• Exercise brief:
Copy out the lines of the records below, and only those lines, from the one with "The image size is (819, 602)." through the one with "Image resolution: width=1280", exactly as they appear.

****

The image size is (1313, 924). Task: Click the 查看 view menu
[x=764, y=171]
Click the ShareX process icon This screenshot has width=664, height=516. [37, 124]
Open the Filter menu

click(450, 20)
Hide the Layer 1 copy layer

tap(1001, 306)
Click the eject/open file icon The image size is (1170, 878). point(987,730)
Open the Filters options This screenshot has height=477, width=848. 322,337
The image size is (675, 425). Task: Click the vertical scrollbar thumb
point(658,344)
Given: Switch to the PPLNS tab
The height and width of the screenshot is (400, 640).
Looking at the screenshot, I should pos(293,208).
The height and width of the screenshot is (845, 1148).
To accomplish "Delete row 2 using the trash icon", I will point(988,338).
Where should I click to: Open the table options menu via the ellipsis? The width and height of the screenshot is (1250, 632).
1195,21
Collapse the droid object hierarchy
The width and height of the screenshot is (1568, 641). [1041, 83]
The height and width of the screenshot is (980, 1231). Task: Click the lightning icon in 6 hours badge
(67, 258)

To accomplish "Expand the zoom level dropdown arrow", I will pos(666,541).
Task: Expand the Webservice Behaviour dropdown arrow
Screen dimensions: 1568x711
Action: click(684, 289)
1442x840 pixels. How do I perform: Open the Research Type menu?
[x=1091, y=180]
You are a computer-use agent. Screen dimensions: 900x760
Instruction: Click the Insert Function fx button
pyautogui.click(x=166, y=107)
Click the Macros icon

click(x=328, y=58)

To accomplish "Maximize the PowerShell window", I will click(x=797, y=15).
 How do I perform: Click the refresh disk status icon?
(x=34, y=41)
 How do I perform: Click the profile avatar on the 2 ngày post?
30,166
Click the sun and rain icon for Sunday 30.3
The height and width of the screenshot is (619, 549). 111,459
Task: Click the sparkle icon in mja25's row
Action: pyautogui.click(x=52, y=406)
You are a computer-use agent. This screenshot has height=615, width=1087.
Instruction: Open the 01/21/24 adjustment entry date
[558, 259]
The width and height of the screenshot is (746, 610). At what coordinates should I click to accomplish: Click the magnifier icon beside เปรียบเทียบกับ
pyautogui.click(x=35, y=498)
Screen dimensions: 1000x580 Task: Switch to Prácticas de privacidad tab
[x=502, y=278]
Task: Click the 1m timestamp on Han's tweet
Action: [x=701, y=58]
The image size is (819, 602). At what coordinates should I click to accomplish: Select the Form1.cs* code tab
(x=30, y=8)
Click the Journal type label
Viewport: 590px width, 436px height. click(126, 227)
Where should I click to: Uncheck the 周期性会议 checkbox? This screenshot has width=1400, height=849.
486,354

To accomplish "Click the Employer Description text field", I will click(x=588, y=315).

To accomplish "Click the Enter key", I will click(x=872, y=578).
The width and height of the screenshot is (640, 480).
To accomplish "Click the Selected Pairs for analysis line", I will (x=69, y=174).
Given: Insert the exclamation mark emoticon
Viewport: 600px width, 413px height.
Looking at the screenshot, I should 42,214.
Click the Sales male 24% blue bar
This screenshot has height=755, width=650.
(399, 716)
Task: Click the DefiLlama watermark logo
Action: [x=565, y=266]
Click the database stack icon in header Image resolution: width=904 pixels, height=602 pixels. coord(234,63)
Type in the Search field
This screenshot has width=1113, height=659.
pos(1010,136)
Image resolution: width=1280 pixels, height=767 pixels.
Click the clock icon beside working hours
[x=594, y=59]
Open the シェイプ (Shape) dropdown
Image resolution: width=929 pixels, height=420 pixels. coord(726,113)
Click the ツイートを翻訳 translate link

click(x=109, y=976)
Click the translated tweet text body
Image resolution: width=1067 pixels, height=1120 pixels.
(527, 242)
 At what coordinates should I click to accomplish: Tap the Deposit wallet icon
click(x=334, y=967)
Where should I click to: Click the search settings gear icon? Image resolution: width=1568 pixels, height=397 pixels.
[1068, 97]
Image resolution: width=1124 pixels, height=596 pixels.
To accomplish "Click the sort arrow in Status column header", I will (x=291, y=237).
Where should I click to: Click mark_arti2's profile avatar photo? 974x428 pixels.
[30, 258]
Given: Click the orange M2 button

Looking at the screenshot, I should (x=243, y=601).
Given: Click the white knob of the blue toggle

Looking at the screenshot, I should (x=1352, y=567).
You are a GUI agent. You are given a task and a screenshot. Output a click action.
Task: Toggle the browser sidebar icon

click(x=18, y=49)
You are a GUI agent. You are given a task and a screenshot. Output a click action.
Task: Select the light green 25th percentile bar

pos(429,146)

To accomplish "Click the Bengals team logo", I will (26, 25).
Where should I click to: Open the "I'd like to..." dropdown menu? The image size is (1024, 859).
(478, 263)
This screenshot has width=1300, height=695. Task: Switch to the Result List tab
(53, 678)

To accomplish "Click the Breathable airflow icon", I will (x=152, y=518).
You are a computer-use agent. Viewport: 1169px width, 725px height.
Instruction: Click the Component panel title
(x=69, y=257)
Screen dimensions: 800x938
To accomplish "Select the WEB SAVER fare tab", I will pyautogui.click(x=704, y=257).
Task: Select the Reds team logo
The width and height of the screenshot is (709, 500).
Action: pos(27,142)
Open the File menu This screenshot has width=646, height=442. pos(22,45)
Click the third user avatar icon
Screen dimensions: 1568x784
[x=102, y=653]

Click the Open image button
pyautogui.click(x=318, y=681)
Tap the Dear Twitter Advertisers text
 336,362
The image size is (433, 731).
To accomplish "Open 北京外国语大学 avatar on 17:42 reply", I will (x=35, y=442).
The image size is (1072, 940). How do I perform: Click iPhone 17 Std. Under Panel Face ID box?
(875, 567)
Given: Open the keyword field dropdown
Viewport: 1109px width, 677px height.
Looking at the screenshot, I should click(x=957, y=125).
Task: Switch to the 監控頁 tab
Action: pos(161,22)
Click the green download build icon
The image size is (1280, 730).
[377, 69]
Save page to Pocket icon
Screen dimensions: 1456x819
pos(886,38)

****

• Answer to the problem:
The image size is (819, 602). At what coordinates should I click to accomplish: Select the Form1.cs* code tab
(x=30, y=8)
Click the Journal type label
Viewport: 590px width, 436px height. click(126, 227)
Where should I click to: Uncheck the 周期性会议 checkbox? This screenshot has width=1400, height=849.
486,354

To accomplish "Click the Employer Description text field", I will click(x=588, y=315).

To accomplish "Click the Enter key", I will click(x=872, y=578).
The width and height of the screenshot is (640, 480).
To accomplish "Click the Selected Pairs for analysis line", I will (x=69, y=174).
Given: Insert the exclamation mark emoticon
Viewport: 600px width, 413px height.
Looking at the screenshot, I should 42,214.
Click the Sales male 24% blue bar
This screenshot has height=755, width=650.
(399, 716)
Task: Click the DefiLlama watermark logo
Action: [x=565, y=266]
Click the database stack icon in header Image resolution: width=904 pixels, height=602 pixels. coord(234,63)
Type in the Search field
This screenshot has width=1113, height=659.
pos(1010,136)
Image resolution: width=1280 pixels, height=767 pixels.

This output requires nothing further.